Internationaler Frauentag: „Gut versorgt?! Feministische Perspektiven auf Gesundheit“
Pressemitteilung vom 26.02.2026
Anlässlich des internationalen Frauentags laden die Universitätsstadt Tübingen, das Aktionsbündnis Gleichstellung und das Frauennetzwerk 8. März gemeinsam mit der International Research Training Group 2804 des Universitätsklinikums Tübingen zur Veranstaltung „Gut versorgt?! Feministische Perspektiven auf Gesundheit“ ein. Sie findet statt
am Sonntag, 8. März 2026, 11 bis 14 Uhr,
Großer Saal, Gemeindehaus Lamm.
Dazu sind alle Interessierten herzlich eingeladen. Die Teilnahme ist kostenfrei. Der Veranstaltungsort ist barrierefrei zugänglich, eine rollstuhlgerechte Toilette ist vorhanden. Eine Anmeldung zur besseren Planung ist erwünscht bis Dienstag, 3. März, unter https://www.umfrageonline.com/c/InternationalerFrauentag2026. Wer Kinderbetreuung benötigt, kann diese ebenfalls anmelden.
Bürgermeisterin Dr. Gundula Schäfer-Vogel eröffnet gemeinsam mit Prof. Dr. Birgit Derntl und Madeleine Kördel vom Universitätsklinikum Tübingen die Veranstaltung.
„Gesundheit von Frauen muss geschlechtsspezifisch gelesen werden – von der Pubertät über Schwangerschaft und Erwerbsleben bis hin zur Menopause. Die mentale Gesundheit vieler Frauen ist zudem spezifisch geprägt von Sorgearbeit, sozialer Unsicherheit und Diskriminierung. Darüber müssen wir sprechen“, betont Bürgermeisterin Dr. Gundula Schäfer-Vogel.

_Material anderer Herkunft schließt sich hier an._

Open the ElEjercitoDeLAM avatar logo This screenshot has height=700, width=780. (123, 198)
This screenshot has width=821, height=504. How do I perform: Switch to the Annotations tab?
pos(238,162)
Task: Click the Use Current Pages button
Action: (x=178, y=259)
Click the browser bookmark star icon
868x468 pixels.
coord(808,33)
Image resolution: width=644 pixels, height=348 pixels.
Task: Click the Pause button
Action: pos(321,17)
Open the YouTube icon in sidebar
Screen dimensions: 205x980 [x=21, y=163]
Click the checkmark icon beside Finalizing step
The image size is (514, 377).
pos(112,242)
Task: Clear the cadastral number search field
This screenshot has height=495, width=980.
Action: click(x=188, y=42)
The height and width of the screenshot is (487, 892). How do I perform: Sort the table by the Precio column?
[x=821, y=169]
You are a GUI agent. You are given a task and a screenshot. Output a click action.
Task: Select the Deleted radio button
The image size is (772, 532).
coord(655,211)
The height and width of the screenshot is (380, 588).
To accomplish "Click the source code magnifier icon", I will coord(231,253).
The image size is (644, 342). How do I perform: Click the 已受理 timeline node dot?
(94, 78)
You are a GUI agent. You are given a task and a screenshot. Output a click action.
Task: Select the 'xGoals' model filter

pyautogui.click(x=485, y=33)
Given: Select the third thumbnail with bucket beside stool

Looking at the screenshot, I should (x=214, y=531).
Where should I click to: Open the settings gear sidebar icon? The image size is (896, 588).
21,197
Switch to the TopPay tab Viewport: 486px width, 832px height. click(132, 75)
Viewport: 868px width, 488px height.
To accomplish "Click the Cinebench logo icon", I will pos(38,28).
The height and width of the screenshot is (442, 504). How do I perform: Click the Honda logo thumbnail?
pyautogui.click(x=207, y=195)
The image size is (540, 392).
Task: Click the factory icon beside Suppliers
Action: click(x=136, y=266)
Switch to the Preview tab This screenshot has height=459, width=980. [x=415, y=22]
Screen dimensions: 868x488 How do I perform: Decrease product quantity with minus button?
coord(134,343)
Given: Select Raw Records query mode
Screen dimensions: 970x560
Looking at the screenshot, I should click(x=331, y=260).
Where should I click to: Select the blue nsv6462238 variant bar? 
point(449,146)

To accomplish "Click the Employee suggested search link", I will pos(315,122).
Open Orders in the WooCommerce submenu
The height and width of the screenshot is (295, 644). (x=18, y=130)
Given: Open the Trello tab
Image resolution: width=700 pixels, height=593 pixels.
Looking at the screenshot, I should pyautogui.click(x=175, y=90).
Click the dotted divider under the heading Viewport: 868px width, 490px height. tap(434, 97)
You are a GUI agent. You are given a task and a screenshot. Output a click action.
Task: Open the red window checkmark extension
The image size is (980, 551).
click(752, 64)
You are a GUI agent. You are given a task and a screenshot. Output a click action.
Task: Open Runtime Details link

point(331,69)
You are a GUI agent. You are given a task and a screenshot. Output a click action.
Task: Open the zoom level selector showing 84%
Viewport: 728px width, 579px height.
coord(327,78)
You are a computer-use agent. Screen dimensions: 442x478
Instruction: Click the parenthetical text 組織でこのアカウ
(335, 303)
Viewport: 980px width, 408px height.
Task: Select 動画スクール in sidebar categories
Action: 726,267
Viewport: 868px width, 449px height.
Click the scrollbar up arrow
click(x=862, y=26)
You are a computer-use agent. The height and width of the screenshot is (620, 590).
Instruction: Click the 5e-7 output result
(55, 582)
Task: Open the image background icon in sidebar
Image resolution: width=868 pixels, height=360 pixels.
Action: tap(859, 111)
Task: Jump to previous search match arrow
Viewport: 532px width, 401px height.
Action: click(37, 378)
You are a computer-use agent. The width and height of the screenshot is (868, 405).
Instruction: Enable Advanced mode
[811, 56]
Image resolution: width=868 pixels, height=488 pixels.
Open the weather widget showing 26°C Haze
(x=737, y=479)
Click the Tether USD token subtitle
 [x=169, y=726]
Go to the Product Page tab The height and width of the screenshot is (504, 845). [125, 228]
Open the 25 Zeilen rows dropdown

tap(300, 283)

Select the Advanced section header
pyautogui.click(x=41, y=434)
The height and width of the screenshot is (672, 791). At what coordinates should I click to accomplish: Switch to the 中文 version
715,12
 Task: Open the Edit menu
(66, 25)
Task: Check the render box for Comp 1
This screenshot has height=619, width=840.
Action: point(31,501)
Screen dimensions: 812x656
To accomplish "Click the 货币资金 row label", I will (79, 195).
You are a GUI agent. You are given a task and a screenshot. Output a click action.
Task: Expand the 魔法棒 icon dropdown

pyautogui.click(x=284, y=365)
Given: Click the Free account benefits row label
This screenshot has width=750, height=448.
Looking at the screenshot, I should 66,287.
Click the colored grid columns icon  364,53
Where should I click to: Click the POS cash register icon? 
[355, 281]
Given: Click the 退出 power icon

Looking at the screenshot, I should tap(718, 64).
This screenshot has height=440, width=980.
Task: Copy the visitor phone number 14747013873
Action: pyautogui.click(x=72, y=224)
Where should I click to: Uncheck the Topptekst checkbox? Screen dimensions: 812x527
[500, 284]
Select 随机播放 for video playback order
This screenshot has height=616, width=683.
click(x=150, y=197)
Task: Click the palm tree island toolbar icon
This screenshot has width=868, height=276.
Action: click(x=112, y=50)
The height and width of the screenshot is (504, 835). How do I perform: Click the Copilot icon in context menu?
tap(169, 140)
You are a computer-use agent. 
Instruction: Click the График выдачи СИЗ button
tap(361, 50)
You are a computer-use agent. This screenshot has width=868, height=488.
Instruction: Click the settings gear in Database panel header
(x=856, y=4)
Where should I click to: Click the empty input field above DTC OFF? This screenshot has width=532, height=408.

Mit dem Schwerpunktthema Gesundheit rückt die Veranstaltung geschlechtsspezifische Unterschiede in den Fokus. Medizinische Forschung, Diagnostik und Versorgung orientieren sich häufig an männlichen Normen. Dabei gibt es zwischen den Geschlechtern deutliche Unterschiede – etwa bei Erkrankungen, Symptomen, Risiken und Versorgungsbedarfen. Die Folge ist, dass gesundheitliche Beschwerden bei Frauen sowie trans*, inter* und nicht-binären Personen teilweise später erkannt oder unzureichend behandelt werden.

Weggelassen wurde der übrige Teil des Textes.